Making It Easier to Upgrade to Windows 10 - mdturnerphys
http://blogs.windows.com/windowsexperience/2015/10/29/making-it-easier-to-upgrade-to-windows-10/
======
mrlyc
I'm annoyed that I had to spend quite some time tracking down and removing
gwx.exe as well as reconfiguring the registry and Windows Update of our
Windows 7 PCs so we wouldn't be surprised by Windows 10 or multiple 3 GB dents
in our capped broadband.

I downloaded the Windows 10 ISO from Microsoft and tried it in a virtual
machine. Meh. It's not so bad that I would rip it out of a new computer but
it's not so good that I feel any urge at all to upgrade.

------
pinewurst
Now setting Windows Update to "Check for updates but let me choose whether to
download and install them" on all my systems.

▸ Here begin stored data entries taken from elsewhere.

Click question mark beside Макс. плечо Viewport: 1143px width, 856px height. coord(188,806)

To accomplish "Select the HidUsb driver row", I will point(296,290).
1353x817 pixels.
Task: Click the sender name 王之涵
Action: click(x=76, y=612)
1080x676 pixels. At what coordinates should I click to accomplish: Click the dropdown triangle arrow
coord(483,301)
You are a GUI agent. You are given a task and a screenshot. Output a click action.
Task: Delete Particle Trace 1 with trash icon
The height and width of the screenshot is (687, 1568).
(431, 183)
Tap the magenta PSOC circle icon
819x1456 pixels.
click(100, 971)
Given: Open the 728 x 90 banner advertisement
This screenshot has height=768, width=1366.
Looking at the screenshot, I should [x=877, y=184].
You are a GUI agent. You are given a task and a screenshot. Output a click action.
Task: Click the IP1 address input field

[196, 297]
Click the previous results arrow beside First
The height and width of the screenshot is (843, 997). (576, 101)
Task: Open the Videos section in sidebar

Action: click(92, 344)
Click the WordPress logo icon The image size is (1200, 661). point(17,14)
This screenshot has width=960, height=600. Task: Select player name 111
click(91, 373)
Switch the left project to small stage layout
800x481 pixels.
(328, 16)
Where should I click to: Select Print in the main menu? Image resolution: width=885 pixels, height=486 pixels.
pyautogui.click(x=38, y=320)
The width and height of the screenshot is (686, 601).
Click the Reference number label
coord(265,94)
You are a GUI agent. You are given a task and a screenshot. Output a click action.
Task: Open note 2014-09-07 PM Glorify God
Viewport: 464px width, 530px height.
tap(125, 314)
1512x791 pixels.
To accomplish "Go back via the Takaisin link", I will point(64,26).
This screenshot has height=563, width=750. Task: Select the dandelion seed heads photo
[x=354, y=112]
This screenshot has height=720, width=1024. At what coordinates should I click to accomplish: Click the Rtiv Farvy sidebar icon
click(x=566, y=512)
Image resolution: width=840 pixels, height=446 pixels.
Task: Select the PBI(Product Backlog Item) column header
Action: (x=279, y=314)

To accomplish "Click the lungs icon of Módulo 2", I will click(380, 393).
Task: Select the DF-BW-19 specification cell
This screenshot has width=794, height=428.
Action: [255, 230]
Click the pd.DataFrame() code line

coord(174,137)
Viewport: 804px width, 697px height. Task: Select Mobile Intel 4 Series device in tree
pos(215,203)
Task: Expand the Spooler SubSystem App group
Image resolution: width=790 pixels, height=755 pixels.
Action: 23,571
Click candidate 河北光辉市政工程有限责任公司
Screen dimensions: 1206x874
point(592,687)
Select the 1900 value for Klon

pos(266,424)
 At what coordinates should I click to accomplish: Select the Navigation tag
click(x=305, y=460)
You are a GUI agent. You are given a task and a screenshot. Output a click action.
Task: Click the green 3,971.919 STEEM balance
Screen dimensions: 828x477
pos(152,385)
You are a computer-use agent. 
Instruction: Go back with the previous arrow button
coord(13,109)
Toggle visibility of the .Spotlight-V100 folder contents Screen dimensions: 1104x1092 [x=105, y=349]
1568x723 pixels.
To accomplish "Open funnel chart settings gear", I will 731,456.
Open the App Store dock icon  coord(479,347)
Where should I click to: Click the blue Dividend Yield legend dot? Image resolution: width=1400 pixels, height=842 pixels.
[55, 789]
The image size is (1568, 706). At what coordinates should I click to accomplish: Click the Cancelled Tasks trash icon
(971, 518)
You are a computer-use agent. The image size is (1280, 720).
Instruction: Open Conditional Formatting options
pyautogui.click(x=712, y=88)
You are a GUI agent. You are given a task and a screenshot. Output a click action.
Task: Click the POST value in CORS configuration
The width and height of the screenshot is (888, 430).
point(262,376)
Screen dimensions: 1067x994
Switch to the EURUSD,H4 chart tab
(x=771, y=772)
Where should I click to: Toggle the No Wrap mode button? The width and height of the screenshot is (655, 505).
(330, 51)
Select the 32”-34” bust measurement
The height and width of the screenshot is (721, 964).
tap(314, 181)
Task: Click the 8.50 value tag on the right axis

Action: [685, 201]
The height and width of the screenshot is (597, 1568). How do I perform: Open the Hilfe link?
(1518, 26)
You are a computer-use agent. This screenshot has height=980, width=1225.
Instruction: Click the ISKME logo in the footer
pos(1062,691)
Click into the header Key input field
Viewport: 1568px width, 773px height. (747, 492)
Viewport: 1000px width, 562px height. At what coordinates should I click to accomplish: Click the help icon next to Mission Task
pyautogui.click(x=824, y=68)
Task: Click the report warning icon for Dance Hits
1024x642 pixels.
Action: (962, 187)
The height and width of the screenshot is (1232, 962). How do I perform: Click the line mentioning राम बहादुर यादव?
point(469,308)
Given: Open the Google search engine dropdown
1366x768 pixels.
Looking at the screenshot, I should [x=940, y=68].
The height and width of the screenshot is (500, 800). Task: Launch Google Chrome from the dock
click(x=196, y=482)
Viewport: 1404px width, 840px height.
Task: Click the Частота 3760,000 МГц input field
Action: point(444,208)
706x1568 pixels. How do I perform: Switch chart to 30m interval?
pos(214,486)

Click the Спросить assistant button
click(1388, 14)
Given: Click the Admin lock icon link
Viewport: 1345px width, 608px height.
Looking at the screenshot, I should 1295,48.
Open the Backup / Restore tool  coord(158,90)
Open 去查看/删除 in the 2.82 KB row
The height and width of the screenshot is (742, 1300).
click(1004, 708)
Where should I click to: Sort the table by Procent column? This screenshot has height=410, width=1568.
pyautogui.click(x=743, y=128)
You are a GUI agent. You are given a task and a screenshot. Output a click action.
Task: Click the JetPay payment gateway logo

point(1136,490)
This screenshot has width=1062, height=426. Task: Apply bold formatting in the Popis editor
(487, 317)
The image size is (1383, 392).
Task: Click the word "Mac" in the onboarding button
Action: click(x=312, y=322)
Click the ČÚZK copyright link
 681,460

I strongly resent having this jammed down my throat. It took quite a bit of
effort already to stop the background download of 3GB of W10. I simply can't
believe that the user pressure on them to do this is very high or even exists
at all.

------
makecheck
I think their “aren't we great for doing you this favor?” attitude about the
31 day downgrade is really weird. Last I checked, disks don't have an
expiration date that is shorter than milk, and most people appear to have more
space than they know what to do with. Why, then, is there _any_ period after
which an archived OS should be forcibly removed? It should stay there as long
as you want it to.

The older OS is paid for. It represents a big investment. And, there is no way
that every possible problem will be magically found and resolved within 31
days. What if it takes you 2 months to boot up a game that is apparently
broken on Windows 10, for example.